The pump shows as out of stock. It has roughly 10 feet of head (3.1m.), which is the same as the Swiftech MCP655, which has a speed control as well. That is plenty of power, though the MCP355 has 20 feet of head and the MCP 350 has 13. Could be reversed on those two, memory eh. With Swiftech though, I'd get an EK top for the pump. 

Interesting rad, I have a 1200 sitting around empty, but I'm thinking issues. Doesn't look like you can add fans to it, so just the stock 200mm. in the pull position would be providing all the airflow. May work fine, but, was I you, I'd google around some and see if others report degraded performance.

Good choice in blocks. I'd of gone EK for the graphics too, but the Danger Den ones look good too. 

The Koolance fittings you've chosen, Are you getting 12 pairs? That's a lot of fittings. Each block needs two, also the reservoir, and some pumps. You should also take a look at angled fittings. Bit pricier, but can be real handy in close quarters, reducing bends and such. http://www.frozencpu.com/products/8..._14_Thread_12_ID_x_34_OD.html?tl=g30c409s1033 
That looks the same as one in Canada, but doesn't mention rotary. That's handy.
http://www.dazmode.com/store/index.php?main_page=product_info&cPath=110_112&products_id=264

edit - just thought of it, at the dazmode link, go to the front page and check out some of the videos he has, you'll find some interesting ones. Just go to the main page http://www.dazmode.com/ and scroll down to reviews. I can't link any further, youtube is blocked at the server here.


----------



## Blast (Jun 7, 2008)

Anti-kink size noted.

Questions:

I do not know if the tubing has biocide, however, what it grow in my liquid?
From site: http://www.feser-one.com/site/images/F1-card-en.jpg
[The site also says it needs to be changed yearly. Why may i ask?]

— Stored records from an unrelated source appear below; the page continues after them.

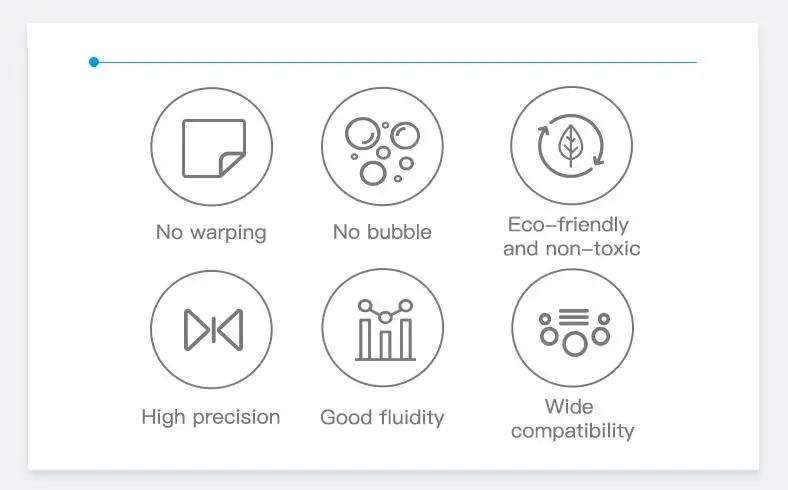The image size is (788, 490).
Task: Click the blue dot on the divider line
Action: point(94,62)
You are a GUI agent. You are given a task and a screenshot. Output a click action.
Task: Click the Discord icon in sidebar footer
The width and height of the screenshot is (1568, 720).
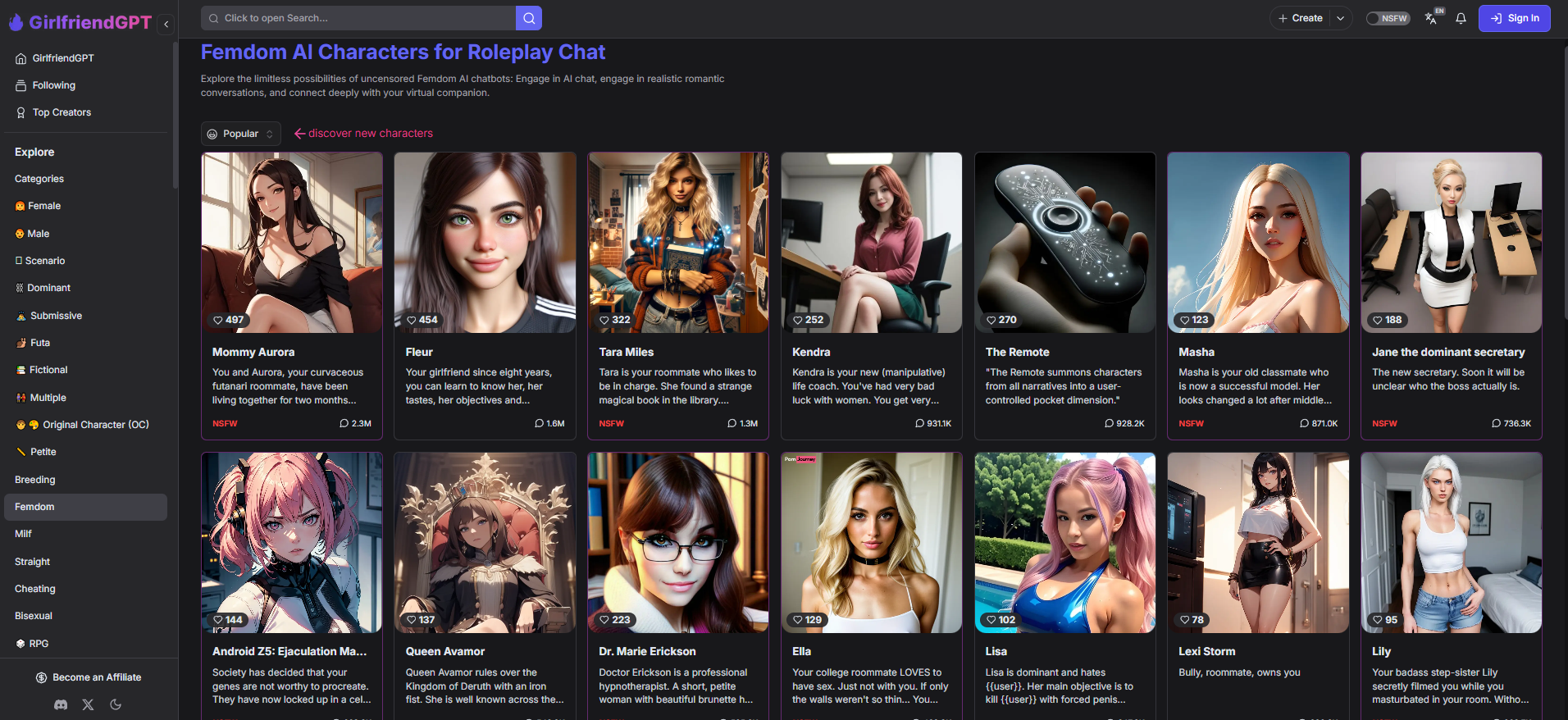[61, 704]
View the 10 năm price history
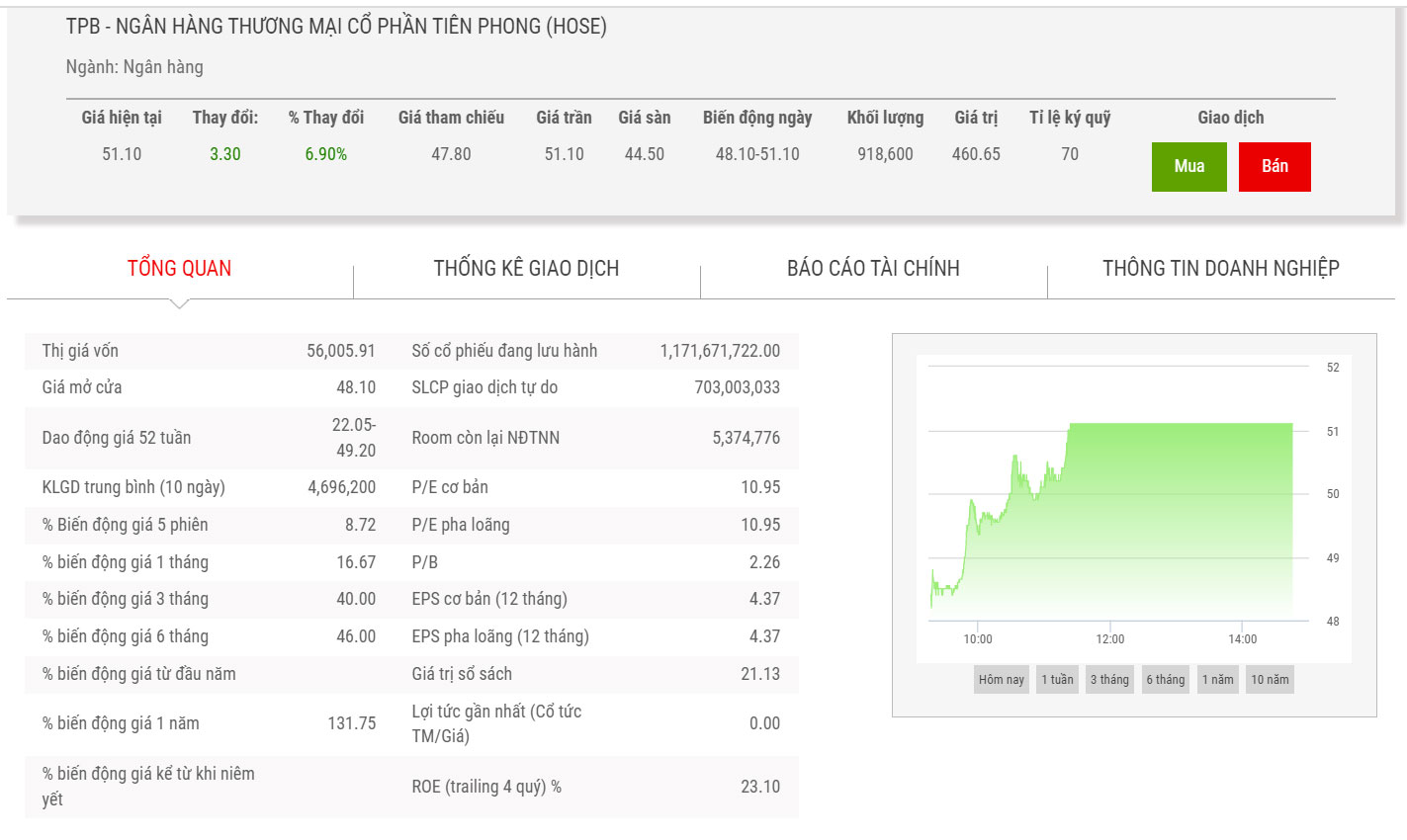The image size is (1407, 840). coord(1270,680)
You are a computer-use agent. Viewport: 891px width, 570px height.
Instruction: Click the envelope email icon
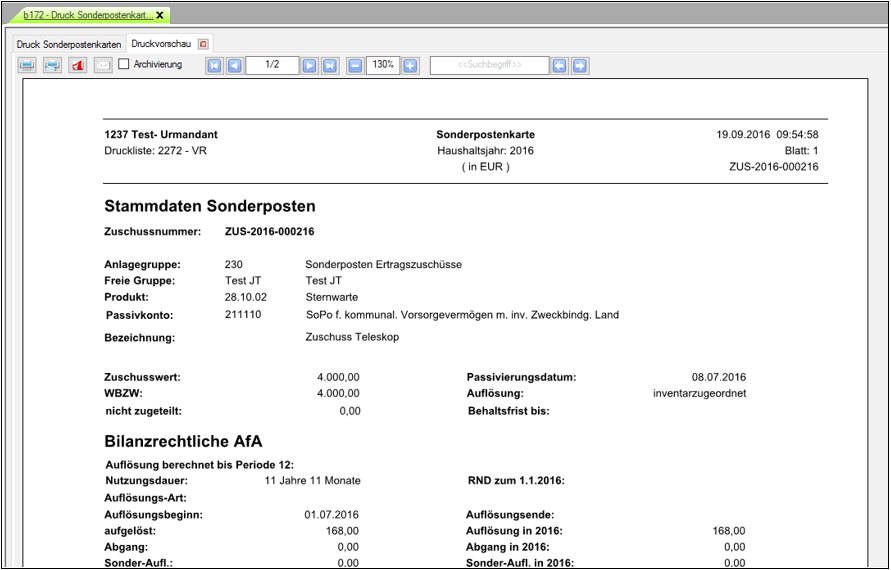(x=103, y=65)
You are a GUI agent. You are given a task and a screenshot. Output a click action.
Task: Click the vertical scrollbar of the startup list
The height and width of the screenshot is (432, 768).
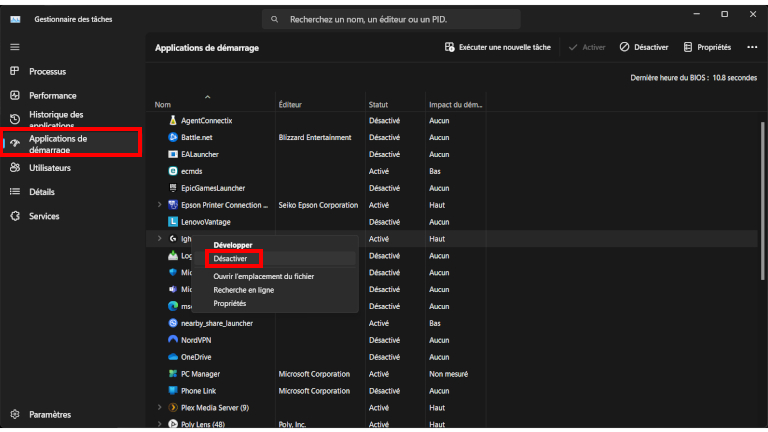click(762, 200)
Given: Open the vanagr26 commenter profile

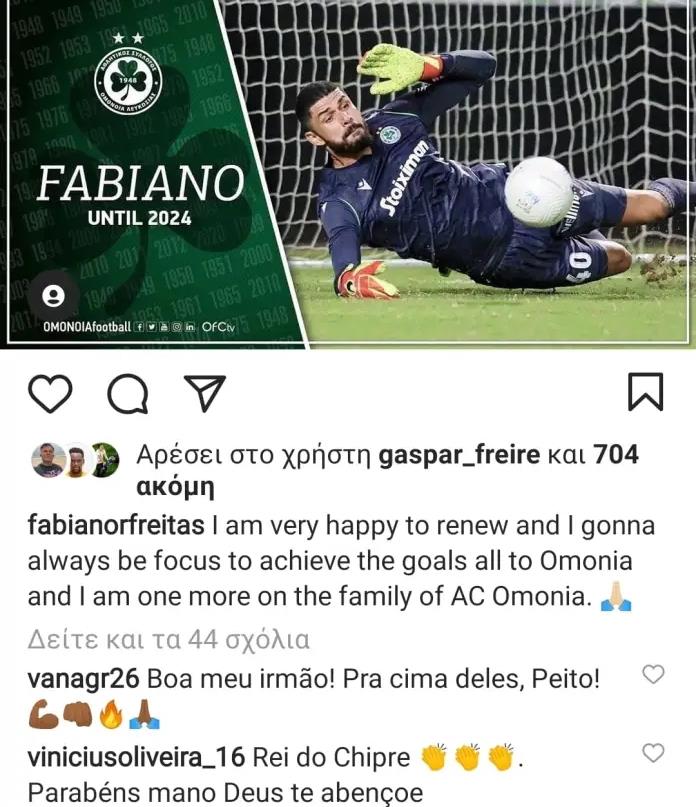Looking at the screenshot, I should point(83,679).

What does the "feet of head" mean? Is it related to the power?

Top pump...do there need to be multiple?

The fitting come in pairs (i thought one per purchase)?

I will probably post back tomorrow as i am dead tired right now. But if you could answer these few questions that would be great


----------



## grimx133 (Jan 15, 2008)

"Head" relates to the power, it's the pressure, flow rate is more theoretical and assumes no obstructions. 

The pump top is just a bit of aftermarket kit, you take off the stock and replace it with a new top, quieter and performs better. 

For the fittings, one pair for each block, coolant goes in and out. Good idea to have a spare, but at the price of them, I wouldn't want too many spares.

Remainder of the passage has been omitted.